• _Problem to work on_
In the data below, retype exactly the line that contains "The height and width of the screenshot is (146, 208)." and every line after it, through the last.

• _Available records_
===============
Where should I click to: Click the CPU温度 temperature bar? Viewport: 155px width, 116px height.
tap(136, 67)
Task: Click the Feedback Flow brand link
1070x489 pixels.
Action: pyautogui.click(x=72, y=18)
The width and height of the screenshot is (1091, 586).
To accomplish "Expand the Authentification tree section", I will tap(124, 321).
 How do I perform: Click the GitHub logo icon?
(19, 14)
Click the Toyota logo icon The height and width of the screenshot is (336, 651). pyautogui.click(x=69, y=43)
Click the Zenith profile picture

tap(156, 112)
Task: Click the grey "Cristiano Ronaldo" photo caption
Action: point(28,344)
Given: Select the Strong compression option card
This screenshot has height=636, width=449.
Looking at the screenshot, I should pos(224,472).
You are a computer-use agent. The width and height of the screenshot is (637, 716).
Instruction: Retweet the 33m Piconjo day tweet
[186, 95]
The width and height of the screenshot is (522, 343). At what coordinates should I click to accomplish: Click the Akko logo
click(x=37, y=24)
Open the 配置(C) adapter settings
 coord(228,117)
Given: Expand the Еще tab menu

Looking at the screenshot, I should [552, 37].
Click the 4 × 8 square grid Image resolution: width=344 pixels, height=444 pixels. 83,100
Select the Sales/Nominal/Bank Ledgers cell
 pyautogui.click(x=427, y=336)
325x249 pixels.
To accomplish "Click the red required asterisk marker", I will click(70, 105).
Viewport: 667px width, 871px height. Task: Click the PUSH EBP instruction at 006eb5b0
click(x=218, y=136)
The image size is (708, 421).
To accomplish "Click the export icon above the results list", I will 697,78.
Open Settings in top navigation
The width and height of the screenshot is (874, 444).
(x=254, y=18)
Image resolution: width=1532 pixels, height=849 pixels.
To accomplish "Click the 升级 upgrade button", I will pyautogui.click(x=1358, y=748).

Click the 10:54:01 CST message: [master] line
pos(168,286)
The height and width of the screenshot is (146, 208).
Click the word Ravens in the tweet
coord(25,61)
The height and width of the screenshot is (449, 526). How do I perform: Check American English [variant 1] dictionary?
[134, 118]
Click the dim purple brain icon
===============
• _Your response_
The height and width of the screenshot is (146, 208).
Click the word Ravens in the tweet
coord(25,61)
The height and width of the screenshot is (449, 526). How do I perform: Check American English [variant 1] dictionary?
[134, 118]
Click the dim purple brain icon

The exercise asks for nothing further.